* [Written task]:
Write out, word for word, the lines below from the one holding "Tick the checkbox for key value 6 row" through the one holding "pyautogui.click(x=309, y=536)", both included. Leave out the pictures.

* [Records to use]:
▬▬▬▬▬▬▬▬▬▬

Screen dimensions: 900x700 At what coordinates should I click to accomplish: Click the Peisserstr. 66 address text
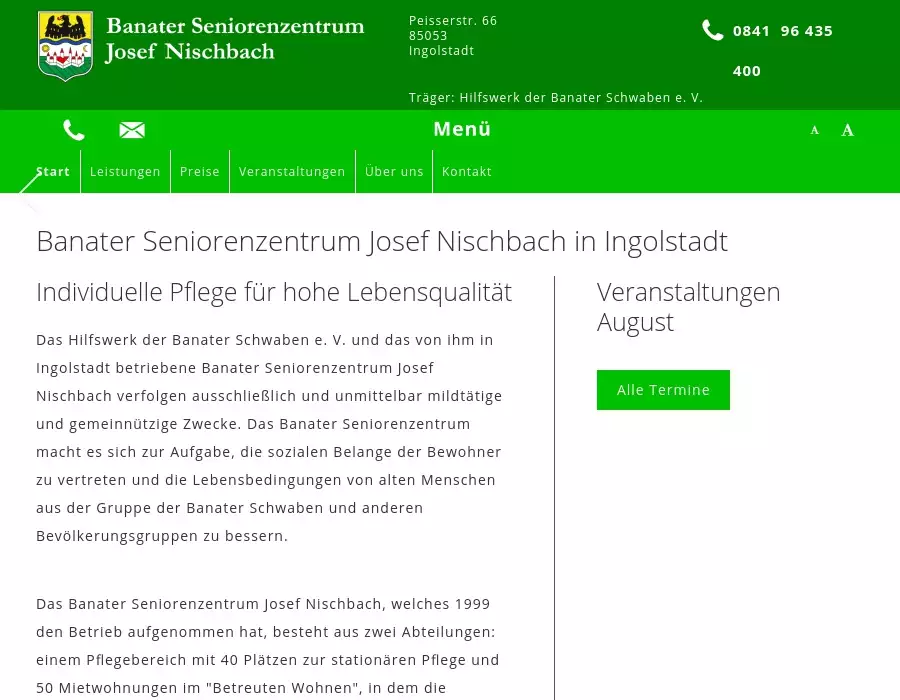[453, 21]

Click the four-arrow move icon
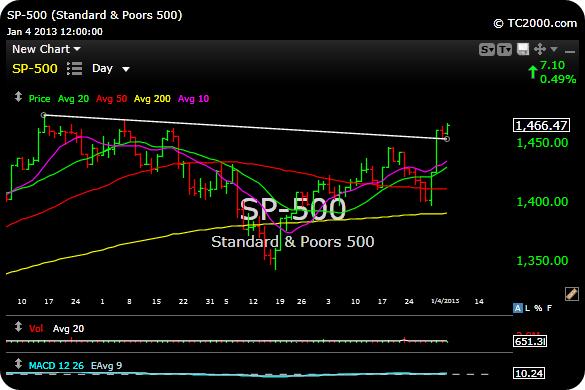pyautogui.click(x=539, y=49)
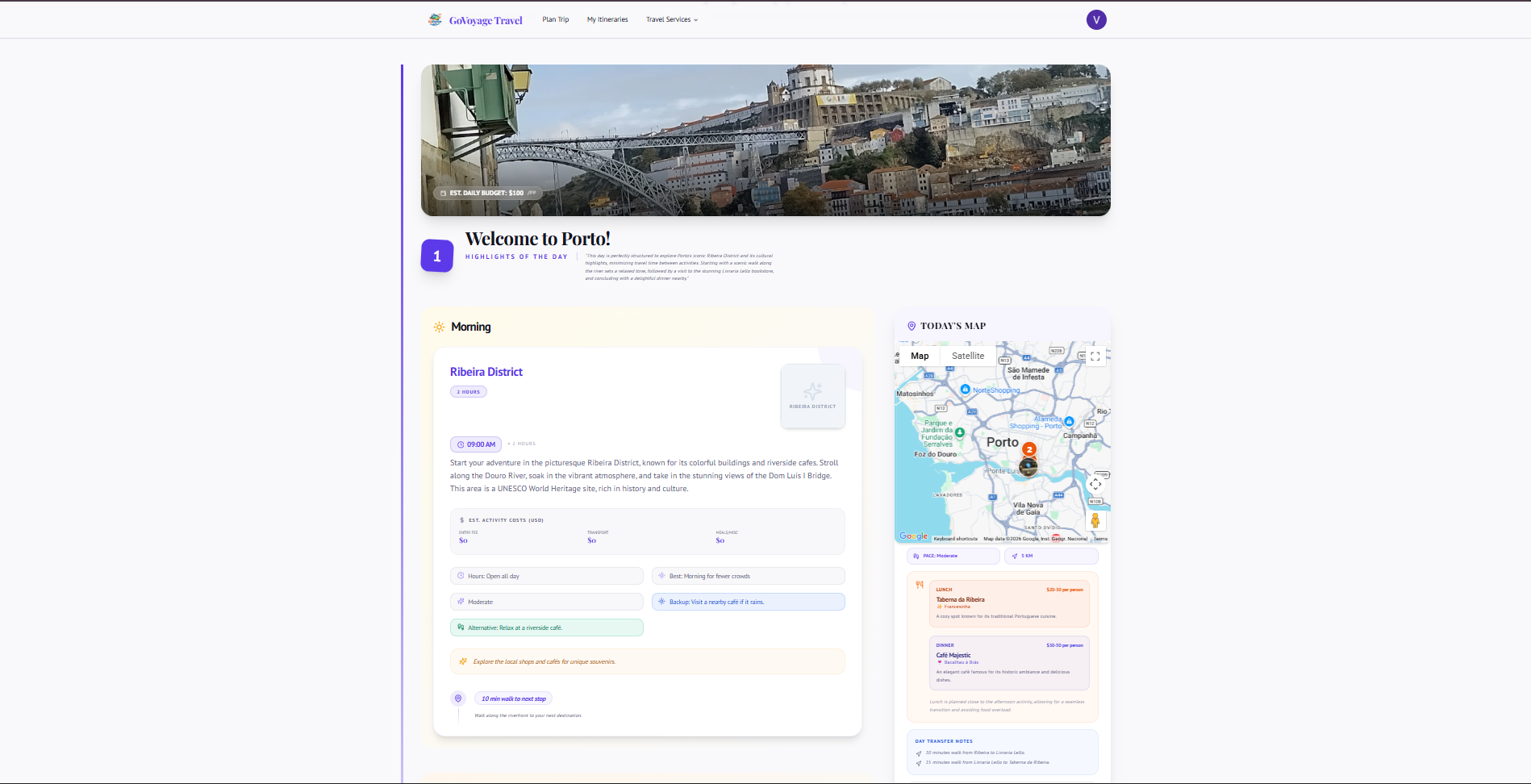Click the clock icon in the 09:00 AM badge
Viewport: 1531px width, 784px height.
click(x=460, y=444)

▬▬▬▬▬▬▬▬▬▬

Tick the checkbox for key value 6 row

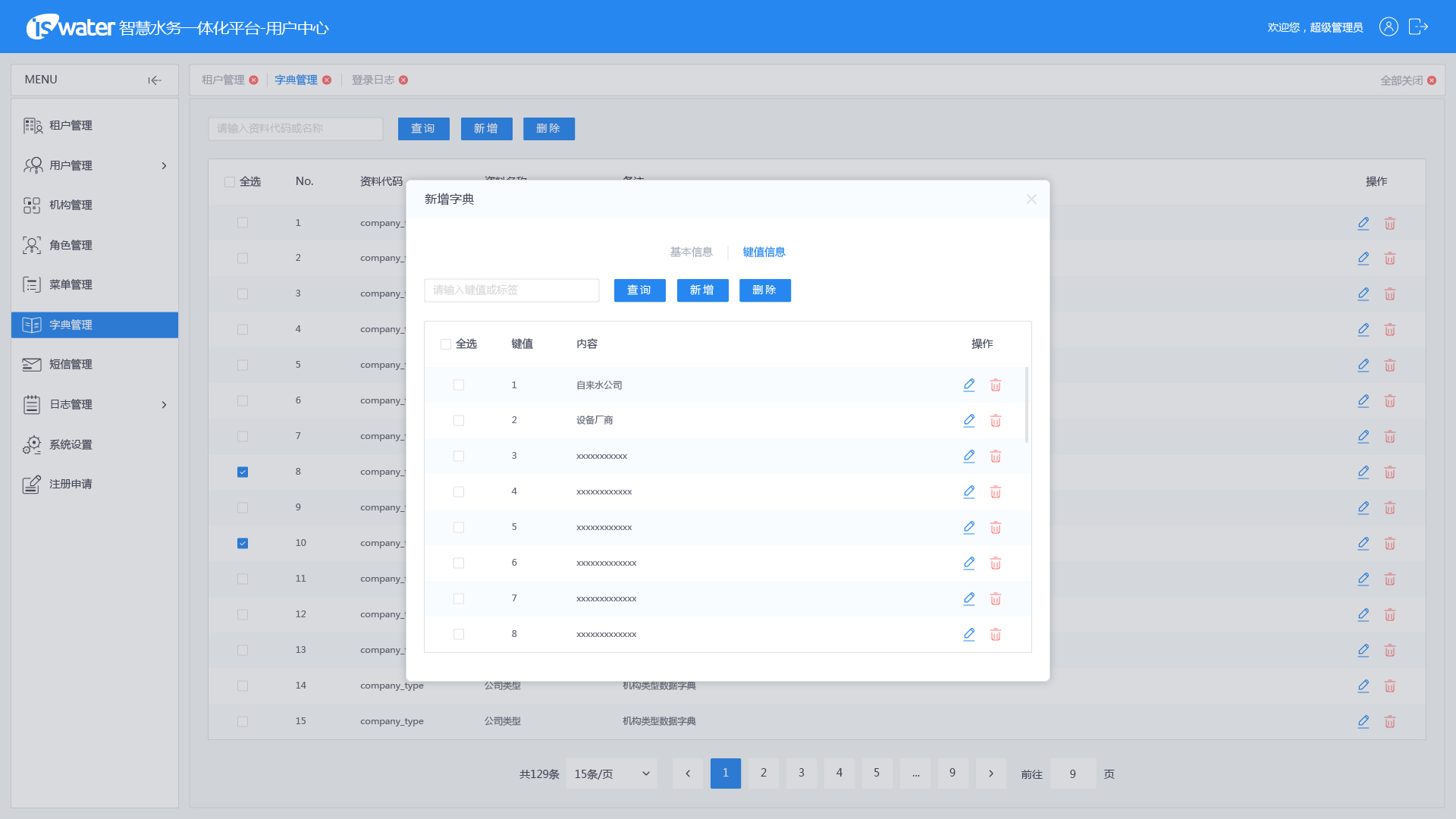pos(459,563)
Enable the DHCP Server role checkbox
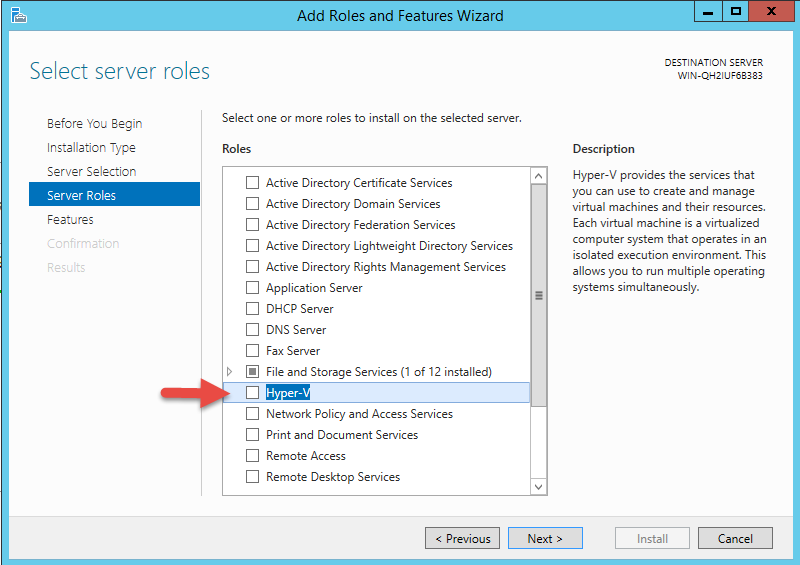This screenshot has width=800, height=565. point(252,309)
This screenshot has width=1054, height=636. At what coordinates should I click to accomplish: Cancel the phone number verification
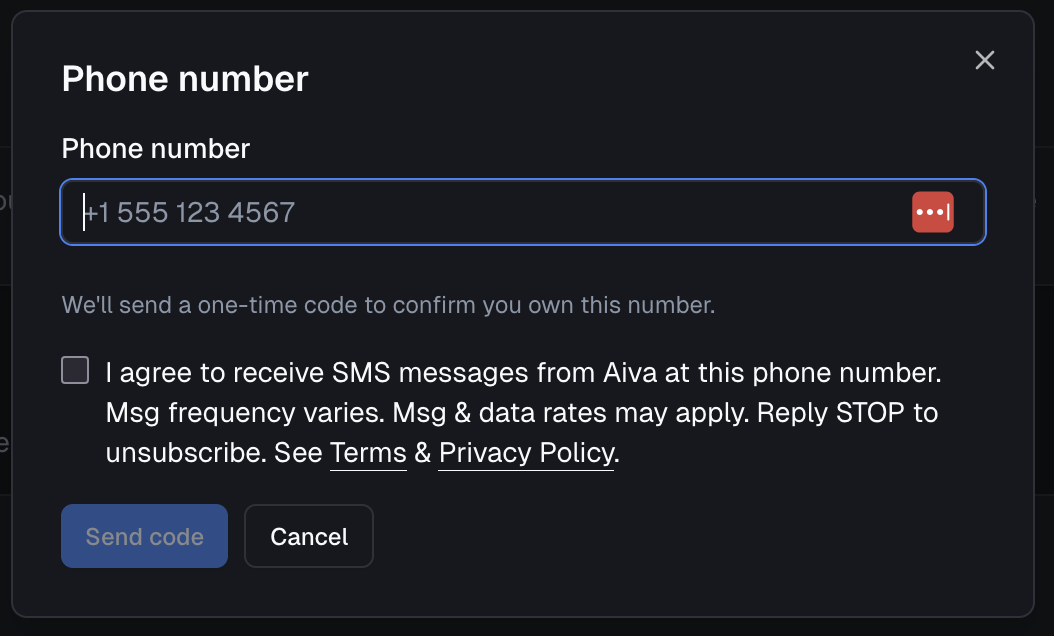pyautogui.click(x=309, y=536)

▬▬▬▬▬▬▬▬▬▬

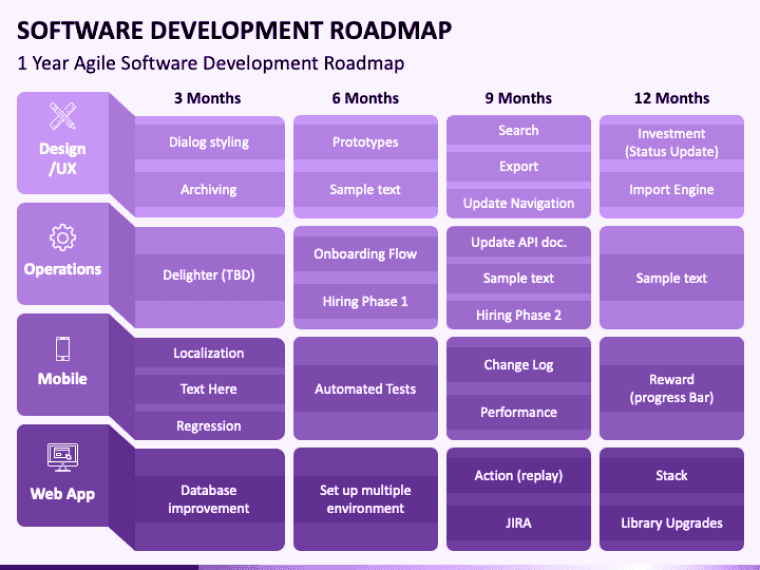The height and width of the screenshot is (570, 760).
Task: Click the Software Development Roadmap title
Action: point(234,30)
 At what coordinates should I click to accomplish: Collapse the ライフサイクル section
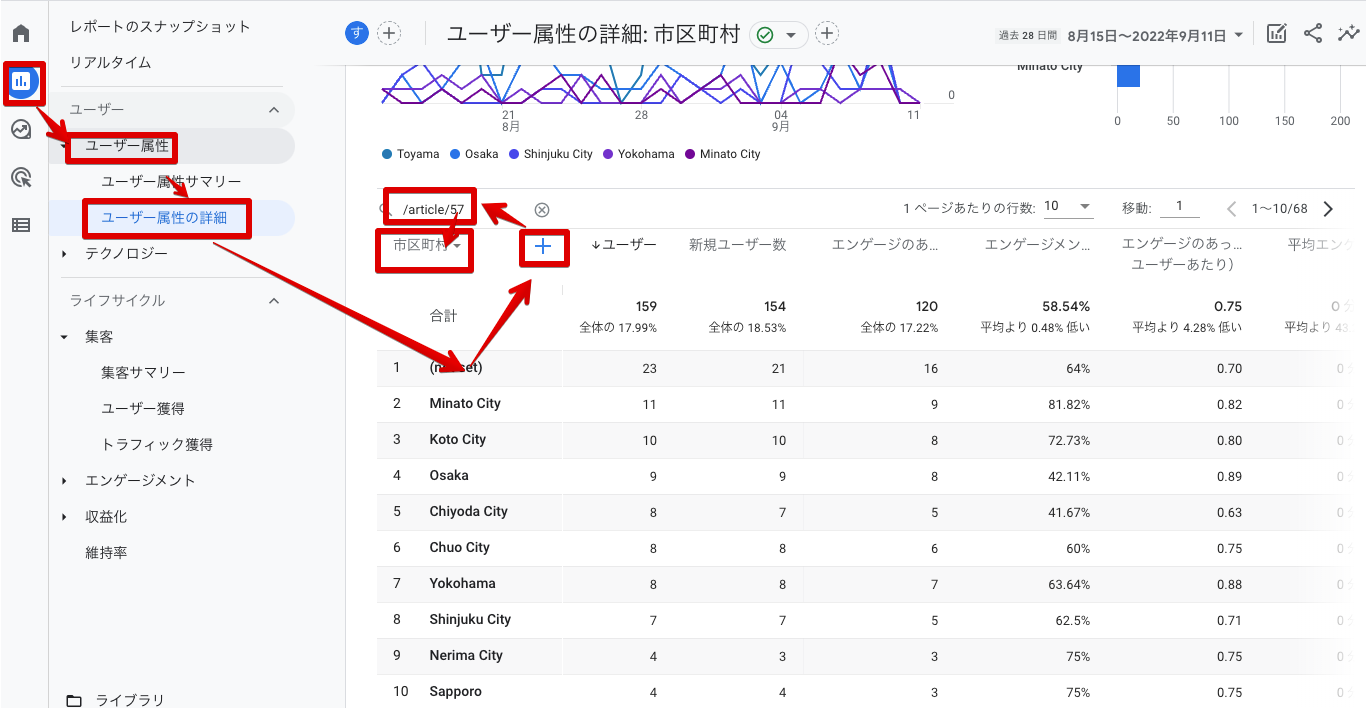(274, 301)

▬▬▬▬▬▬▬▬▬▬

* [Full answer]:
Tick the checkbox for key value 6 row

pos(459,563)
Enable the DHCP Server role checkbox
This screenshot has width=800, height=565. point(252,309)
This screenshot has width=1054, height=636. At what coordinates should I click to accomplish: Cancel the phone number verification
pyautogui.click(x=309, y=536)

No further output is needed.